Data in this exercise:
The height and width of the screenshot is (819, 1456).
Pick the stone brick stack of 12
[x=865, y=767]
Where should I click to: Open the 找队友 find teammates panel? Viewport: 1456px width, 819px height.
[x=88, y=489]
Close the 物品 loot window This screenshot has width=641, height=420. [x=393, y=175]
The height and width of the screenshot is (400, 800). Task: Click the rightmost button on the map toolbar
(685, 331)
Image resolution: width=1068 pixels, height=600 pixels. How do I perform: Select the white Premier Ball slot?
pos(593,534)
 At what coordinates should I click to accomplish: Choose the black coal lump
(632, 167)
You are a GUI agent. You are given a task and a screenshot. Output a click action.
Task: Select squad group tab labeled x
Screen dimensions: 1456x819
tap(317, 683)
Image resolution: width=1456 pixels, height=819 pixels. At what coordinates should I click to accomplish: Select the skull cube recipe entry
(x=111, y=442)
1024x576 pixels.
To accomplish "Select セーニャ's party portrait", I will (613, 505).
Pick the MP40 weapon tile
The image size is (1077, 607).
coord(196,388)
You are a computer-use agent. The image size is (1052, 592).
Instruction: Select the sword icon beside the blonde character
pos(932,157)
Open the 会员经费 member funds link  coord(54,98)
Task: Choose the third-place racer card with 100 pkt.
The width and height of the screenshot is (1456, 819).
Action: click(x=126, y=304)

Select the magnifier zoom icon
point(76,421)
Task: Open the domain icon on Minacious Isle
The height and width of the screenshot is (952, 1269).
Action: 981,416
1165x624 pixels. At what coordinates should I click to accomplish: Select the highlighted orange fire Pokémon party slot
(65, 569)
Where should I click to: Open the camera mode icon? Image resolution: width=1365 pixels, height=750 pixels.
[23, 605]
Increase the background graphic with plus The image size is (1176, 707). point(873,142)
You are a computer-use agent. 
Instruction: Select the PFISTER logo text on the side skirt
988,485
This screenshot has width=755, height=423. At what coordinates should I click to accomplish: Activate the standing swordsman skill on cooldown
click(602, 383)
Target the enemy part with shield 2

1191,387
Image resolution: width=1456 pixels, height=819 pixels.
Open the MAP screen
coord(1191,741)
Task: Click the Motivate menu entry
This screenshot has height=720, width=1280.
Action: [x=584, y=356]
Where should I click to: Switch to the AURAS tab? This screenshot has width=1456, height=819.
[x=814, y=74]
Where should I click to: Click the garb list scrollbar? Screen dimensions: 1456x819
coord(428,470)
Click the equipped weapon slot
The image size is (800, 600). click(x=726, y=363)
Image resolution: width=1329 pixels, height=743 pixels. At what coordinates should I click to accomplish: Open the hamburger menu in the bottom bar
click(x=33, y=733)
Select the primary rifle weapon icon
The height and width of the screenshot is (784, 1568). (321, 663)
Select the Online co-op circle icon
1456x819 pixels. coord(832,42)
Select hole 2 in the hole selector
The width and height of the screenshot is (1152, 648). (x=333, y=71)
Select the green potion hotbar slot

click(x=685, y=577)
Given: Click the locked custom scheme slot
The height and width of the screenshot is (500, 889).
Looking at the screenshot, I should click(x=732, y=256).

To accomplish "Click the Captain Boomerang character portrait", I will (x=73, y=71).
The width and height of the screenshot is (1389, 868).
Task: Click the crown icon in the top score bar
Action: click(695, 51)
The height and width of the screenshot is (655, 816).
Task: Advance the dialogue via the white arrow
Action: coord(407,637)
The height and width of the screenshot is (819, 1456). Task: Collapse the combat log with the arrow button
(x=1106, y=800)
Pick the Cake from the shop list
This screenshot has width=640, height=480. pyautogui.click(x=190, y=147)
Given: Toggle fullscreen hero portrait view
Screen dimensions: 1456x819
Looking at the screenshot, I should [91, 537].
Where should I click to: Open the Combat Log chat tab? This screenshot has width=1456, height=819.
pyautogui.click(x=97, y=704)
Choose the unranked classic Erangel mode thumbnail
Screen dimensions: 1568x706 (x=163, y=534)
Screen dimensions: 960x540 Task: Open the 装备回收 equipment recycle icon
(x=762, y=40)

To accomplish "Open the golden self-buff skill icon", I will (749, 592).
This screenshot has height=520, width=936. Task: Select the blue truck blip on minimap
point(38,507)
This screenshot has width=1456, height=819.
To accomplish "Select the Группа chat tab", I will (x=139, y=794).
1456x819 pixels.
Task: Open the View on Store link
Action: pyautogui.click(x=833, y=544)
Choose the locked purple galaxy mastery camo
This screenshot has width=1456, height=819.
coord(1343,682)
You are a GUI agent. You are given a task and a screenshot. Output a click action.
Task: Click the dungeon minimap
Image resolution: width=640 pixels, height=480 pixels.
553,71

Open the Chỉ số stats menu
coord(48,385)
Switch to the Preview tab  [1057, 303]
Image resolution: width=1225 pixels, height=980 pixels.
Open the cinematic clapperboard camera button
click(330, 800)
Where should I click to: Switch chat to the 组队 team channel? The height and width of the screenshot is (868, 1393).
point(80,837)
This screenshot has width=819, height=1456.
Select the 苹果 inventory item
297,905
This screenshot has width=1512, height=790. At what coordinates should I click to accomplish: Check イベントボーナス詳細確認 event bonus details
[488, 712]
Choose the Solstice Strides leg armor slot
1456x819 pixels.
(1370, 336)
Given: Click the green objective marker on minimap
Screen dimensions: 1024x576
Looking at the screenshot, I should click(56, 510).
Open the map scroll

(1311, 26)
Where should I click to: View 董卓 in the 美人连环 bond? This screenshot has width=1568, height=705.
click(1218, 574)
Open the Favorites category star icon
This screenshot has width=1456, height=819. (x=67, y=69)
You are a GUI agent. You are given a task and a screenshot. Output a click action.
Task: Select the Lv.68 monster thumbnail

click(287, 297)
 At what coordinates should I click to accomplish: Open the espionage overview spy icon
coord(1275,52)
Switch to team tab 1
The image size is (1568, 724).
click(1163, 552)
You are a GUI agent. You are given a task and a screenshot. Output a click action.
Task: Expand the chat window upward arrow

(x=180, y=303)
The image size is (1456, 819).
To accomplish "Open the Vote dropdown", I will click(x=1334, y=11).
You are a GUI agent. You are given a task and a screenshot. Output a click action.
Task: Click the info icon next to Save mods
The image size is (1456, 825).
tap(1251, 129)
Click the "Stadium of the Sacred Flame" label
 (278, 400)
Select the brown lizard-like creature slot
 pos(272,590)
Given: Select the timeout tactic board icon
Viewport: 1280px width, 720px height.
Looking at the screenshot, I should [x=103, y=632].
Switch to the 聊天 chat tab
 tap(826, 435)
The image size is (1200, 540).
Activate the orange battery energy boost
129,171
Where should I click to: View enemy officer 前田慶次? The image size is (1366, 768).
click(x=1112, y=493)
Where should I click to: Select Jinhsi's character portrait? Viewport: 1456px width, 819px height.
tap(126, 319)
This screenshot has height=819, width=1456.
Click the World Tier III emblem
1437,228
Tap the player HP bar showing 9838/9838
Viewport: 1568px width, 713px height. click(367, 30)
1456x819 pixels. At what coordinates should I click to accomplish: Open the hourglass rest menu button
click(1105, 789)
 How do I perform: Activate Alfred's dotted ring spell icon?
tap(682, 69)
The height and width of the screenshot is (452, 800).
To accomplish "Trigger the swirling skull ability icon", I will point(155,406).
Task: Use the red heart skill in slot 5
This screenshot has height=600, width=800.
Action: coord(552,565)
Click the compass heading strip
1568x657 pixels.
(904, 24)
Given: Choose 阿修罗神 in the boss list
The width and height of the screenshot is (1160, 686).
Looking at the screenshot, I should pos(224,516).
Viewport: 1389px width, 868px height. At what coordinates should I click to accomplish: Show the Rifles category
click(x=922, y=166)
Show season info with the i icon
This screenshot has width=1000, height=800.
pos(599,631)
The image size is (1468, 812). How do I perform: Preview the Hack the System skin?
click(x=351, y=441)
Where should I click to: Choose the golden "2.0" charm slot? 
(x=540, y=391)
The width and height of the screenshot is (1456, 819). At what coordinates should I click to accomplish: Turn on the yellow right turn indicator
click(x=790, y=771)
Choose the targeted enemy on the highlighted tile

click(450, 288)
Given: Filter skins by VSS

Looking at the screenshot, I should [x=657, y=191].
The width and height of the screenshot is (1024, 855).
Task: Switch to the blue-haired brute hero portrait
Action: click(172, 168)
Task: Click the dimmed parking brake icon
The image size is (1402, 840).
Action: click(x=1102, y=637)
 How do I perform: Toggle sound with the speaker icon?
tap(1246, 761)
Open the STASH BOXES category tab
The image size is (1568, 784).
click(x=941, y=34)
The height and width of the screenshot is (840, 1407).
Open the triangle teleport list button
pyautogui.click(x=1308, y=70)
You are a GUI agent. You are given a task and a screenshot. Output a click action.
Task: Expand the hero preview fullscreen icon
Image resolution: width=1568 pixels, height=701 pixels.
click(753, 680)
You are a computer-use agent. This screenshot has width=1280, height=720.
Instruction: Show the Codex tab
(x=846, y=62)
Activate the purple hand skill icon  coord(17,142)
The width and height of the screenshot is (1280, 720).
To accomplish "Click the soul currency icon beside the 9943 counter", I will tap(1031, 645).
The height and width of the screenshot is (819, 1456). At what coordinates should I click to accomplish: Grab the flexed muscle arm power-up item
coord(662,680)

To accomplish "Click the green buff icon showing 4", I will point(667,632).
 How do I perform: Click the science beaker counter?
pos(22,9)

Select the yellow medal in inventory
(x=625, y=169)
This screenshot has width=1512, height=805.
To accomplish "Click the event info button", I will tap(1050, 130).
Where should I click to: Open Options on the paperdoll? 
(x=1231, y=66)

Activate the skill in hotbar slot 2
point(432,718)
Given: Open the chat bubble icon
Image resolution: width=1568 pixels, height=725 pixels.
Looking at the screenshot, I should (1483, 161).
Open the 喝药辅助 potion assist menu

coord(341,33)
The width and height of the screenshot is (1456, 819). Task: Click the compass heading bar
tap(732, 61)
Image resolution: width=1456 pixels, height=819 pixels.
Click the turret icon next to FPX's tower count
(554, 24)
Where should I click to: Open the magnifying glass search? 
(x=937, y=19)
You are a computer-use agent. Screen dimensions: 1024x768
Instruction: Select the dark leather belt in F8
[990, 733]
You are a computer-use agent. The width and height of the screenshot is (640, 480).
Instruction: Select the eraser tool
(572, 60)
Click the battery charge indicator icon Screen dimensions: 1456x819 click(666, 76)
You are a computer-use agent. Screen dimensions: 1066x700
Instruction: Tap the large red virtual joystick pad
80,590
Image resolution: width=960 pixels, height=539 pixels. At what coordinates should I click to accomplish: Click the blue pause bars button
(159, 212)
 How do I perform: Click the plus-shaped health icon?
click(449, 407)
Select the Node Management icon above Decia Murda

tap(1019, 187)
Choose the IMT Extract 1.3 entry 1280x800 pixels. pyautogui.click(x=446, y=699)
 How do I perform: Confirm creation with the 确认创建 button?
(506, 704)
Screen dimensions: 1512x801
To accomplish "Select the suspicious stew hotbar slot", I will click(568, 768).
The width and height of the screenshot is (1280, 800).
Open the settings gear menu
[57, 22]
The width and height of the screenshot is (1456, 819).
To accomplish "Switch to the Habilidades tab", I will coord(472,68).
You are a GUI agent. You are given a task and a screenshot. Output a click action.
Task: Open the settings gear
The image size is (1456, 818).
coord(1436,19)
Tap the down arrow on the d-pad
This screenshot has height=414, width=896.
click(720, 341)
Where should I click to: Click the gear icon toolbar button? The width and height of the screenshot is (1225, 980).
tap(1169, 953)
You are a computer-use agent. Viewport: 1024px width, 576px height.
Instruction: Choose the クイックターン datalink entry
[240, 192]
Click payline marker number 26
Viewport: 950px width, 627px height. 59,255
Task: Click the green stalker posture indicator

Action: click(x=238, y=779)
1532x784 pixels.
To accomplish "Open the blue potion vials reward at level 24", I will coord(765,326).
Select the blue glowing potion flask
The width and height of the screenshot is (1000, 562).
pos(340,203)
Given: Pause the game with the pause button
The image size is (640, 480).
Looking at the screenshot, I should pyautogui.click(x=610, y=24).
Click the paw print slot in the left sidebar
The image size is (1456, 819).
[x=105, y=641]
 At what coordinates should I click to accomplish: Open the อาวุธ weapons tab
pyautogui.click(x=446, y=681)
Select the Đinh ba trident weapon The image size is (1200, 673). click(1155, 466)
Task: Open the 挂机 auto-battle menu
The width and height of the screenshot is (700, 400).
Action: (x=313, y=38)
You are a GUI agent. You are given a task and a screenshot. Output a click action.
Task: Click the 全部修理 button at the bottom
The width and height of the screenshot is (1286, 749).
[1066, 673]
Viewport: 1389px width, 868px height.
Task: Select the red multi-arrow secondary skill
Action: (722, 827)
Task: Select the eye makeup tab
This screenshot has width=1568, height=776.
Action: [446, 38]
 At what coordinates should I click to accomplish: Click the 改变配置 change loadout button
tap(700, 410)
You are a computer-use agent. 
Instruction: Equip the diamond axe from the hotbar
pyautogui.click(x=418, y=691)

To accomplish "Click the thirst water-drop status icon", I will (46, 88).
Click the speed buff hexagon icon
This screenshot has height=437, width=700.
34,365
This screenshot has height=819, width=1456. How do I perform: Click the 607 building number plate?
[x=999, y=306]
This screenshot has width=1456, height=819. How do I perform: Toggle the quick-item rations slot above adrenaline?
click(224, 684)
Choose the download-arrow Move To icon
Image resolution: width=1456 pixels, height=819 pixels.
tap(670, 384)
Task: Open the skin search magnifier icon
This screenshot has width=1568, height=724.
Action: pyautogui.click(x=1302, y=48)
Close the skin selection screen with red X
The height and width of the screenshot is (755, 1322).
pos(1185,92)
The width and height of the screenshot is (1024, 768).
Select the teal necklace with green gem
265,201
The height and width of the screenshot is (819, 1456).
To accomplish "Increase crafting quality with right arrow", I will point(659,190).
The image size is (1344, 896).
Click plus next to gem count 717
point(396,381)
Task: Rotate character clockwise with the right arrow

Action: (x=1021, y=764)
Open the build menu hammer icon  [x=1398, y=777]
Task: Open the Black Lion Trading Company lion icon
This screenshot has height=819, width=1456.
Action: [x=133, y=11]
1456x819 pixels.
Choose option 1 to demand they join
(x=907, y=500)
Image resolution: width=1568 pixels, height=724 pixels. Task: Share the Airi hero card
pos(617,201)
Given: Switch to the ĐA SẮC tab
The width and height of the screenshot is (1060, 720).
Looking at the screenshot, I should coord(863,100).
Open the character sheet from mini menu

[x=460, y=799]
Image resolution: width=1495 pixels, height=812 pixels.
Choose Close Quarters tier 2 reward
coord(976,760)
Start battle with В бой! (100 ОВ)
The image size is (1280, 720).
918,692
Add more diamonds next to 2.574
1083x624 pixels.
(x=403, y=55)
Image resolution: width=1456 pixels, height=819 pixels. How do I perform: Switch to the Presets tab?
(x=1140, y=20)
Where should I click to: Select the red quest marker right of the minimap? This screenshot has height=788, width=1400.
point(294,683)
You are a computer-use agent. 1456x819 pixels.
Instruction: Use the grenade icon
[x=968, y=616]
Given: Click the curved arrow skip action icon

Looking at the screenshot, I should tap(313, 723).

Work required: Reproduce the material from the line containing "Task: Open the 挂机 auto-battle menu" through the line containing "Action: (x=313, y=38)", offsetting every coordinate value in its answers by -13.

Response:
Task: Open the 挂机 auto-battle menu
The width and height of the screenshot is (700, 400).
Action: (x=300, y=25)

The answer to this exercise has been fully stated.